## Brief
Write out every record again, exactly.

━━ Data to use ━━

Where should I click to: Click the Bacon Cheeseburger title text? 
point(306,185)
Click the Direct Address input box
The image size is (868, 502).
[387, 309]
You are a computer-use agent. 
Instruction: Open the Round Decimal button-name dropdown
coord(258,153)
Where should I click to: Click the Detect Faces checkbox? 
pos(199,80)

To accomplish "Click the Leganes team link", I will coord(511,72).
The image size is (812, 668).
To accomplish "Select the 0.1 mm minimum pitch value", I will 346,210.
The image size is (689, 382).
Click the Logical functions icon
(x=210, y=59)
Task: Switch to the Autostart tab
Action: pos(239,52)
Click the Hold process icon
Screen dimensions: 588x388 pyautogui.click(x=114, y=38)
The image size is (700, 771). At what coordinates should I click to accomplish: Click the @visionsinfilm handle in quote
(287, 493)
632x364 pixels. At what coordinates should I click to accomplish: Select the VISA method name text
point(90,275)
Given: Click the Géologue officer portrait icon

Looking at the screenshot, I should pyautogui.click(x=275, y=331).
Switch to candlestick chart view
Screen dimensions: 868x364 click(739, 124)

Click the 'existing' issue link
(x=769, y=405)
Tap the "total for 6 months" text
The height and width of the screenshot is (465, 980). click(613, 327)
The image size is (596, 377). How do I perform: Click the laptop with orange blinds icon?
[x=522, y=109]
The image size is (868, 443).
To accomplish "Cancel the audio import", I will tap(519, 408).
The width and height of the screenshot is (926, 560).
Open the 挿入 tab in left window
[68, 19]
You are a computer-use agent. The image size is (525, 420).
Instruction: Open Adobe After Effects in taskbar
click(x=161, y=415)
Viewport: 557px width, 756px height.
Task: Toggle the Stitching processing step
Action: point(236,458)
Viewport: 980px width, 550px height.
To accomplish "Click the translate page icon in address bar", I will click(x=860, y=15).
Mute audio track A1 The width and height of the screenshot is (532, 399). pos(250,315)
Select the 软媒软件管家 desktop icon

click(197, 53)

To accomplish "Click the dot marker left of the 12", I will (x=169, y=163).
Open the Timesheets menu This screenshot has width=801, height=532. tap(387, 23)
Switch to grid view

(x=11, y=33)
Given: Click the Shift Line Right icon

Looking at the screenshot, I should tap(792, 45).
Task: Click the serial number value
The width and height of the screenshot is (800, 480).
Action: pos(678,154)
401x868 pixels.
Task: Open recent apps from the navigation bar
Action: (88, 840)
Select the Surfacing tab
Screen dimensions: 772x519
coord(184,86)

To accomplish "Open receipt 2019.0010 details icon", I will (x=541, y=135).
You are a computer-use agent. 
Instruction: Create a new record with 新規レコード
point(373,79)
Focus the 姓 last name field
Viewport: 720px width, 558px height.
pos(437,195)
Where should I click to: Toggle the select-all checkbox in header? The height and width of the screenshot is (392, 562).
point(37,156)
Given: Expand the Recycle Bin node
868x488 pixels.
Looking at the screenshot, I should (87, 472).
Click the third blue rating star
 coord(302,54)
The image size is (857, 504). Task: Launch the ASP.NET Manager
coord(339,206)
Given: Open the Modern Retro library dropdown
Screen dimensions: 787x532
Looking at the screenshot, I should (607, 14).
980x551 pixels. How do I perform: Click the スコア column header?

━━━

## Final answer
Where should I click to: Click the Bacon Cheeseburger title text? 
point(306,185)
Click the Direct Address input box
The image size is (868, 502).
[387, 309]
You are a computer-use agent. 
Instruction: Open the Round Decimal button-name dropdown
coord(258,153)
Where should I click to: Click the Detect Faces checkbox? 
pos(199,80)

To accomplish "Click the Leganes team link", I will coord(511,72).
The image size is (812, 668).
To accomplish "Select the 0.1 mm minimum pitch value", I will 346,210.
The image size is (689, 382).
Click the Logical functions icon
(x=210, y=59)
Task: Switch to the Autostart tab
Action: pos(239,52)
Click the Hold process icon
Screen dimensions: 588x388 pyautogui.click(x=114, y=38)
The image size is (700, 771). At what coordinates should I click to accomplish: Click the @visionsinfilm handle in quote
(287, 493)
632x364 pixels. At what coordinates should I click to accomplish: Select the VISA method name text
point(90,275)
Given: Click the Géologue officer portrait icon

Looking at the screenshot, I should pyautogui.click(x=275, y=331).
Switch to candlestick chart view
Screen dimensions: 868x364 click(739, 124)

Click the 'existing' issue link
(x=769, y=405)
Tap the "total for 6 months" text
The height and width of the screenshot is (465, 980). click(613, 327)
The image size is (596, 377). How do I perform: Click the laptop with orange blinds icon?
[x=522, y=109]
The image size is (868, 443).
To accomplish "Cancel the audio import", I will tap(519, 408).
The width and height of the screenshot is (926, 560).
Open the 挿入 tab in left window
[68, 19]
You are a computer-use agent. The image size is (525, 420).
Instruction: Open Adobe After Effects in taskbar
click(x=161, y=415)
Viewport: 557px width, 756px height.
Task: Toggle the Stitching processing step
Action: point(236,458)
Viewport: 980px width, 550px height.
To accomplish "Click the translate page icon in address bar", I will click(x=860, y=15).
Mute audio track A1 The width and height of the screenshot is (532, 399). pos(250,315)
Select the 软媒软件管家 desktop icon

click(197, 53)

To accomplish "Click the dot marker left of the 12", I will (x=169, y=163).
Open the Timesheets menu This screenshot has width=801, height=532. tap(387, 23)
Switch to grid view

(x=11, y=33)
Given: Click the Shift Line Right icon

Looking at the screenshot, I should tap(792, 45).
Task: Click the serial number value
The width and height of the screenshot is (800, 480).
Action: pos(678,154)
401x868 pixels.
Task: Open recent apps from the navigation bar
Action: (88, 840)
Select the Surfacing tab
Screen dimensions: 772x519
coord(184,86)

To accomplish "Open receipt 2019.0010 details icon", I will (x=541, y=135).
You are a computer-use agent. 
Instruction: Create a new record with 新規レコード
point(373,79)
Focus the 姓 last name field
Viewport: 720px width, 558px height.
pos(437,195)
Where should I click to: Toggle the select-all checkbox in header? The height and width of the screenshot is (392, 562).
point(37,156)
Given: Expand the Recycle Bin node
868x488 pixels.
Looking at the screenshot, I should (87, 472).
Click the third blue rating star
 coord(302,54)
The image size is (857, 504). Task: Launch the ASP.NET Manager
coord(339,206)
Given: Open the Modern Retro library dropdown
Screen dimensions: 787x532
Looking at the screenshot, I should (607, 14).
980x551 pixels. How do I perform: Click the スコア column header?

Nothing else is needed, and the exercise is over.